I force myself still, crouched in the dark. My vow holds by a thread, but the bear inside me presses harder, demanding I rise.
A voice drags me from my silence. “You’re watching them too.”
I turn my head slightly, catching the shadow of Arvid leaning on his cane, wrapped in furs. He’s not looking at me, but at the men below. His eyes are pale as the ice itself.
“You should be inside,” I mutter, low.
He chuckles, dry and rasping. “Inside doesn’t keep you safe from men like that. Only watching does.” He studies me a long moment. “You’ll let them pass?”
I don’t answer. My silence is answer enough.
Arvid taps his cane against the rock three times, a habit he’s never explained. “Sometimes letting wolves roam only gets your sheep slaughtered. But it’s your choice, boy. Always has been.” He turns, his figure swallowed by the dark, leaving me with nothing but the sound of his fading steps.
Below, the Syndicate men pause, scanning the bluff. One speaks into a radio clipped to his collar, voice clipped and efficient. “Thermal signature confirmed. Moving to grid B. Possible civilian presence.”
Civilian. That’s what they’ll call her. A target.
The bear shoves hard against my chest, and this time I don’t push him back.
My vow was silence, but silence ends tonight.
I crouch lower on the ridge, knife steady, eyes fixed on their backs. I will wait until they make the wrong step, and then I will move fast enough they never see me coming. They will think it was the storm, or bad footing, or the land itself that turned against them. But it will be me.

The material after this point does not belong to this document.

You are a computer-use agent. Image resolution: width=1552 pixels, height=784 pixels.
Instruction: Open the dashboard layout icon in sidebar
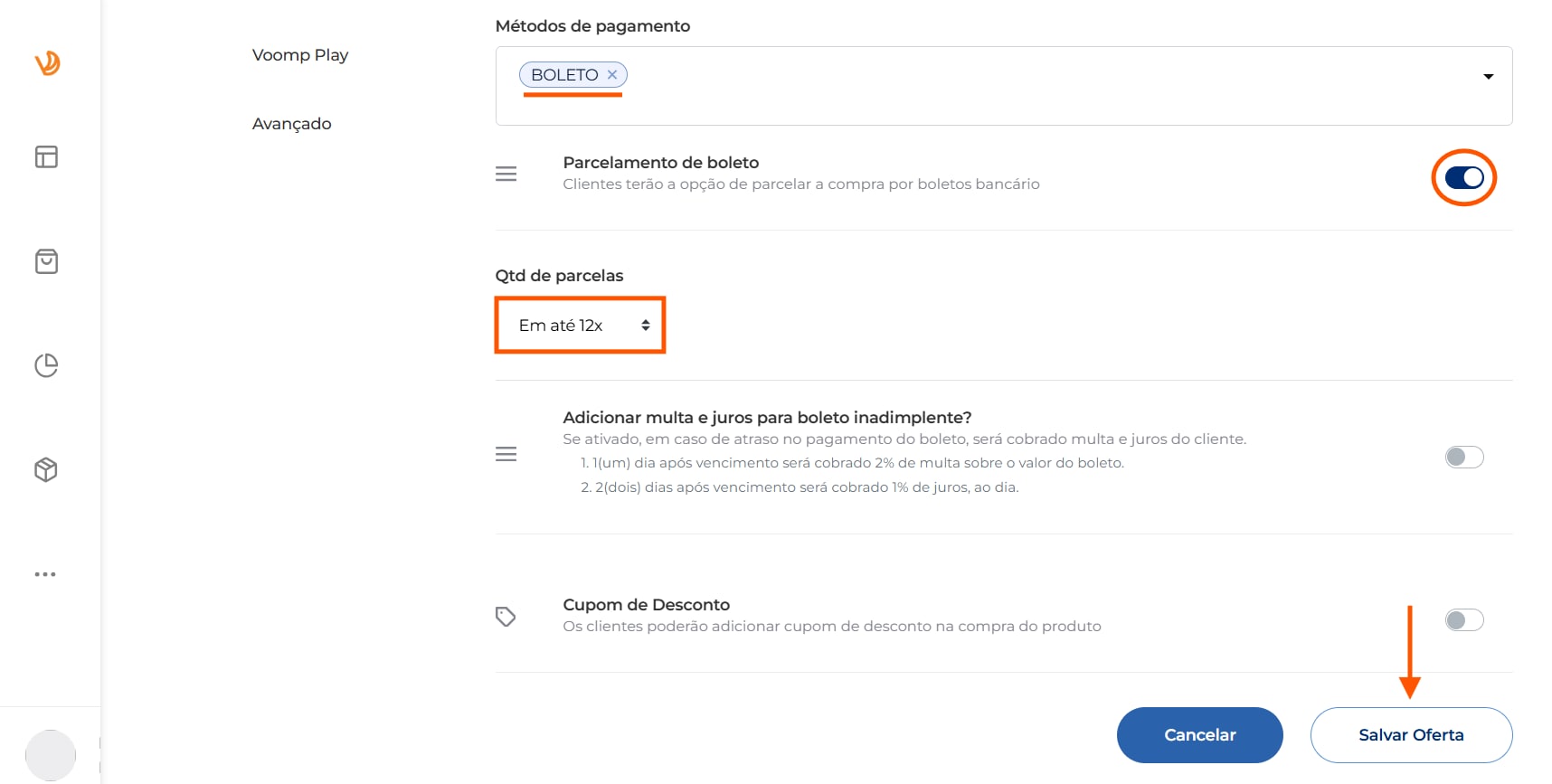tap(46, 157)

The Seal under my ribs beats again, hard enough to ache, as if Darius himself pulls the tether. I whisper into the night, words carved from stone. “You will not touch her, Roman. Not while I breathe.”
The men keep walking. The drone hums above. And her laugh still lingers, warm and reckless against the silence, the only sound that matters anymore.
I told myself exile was enough. Tonight proves it never was.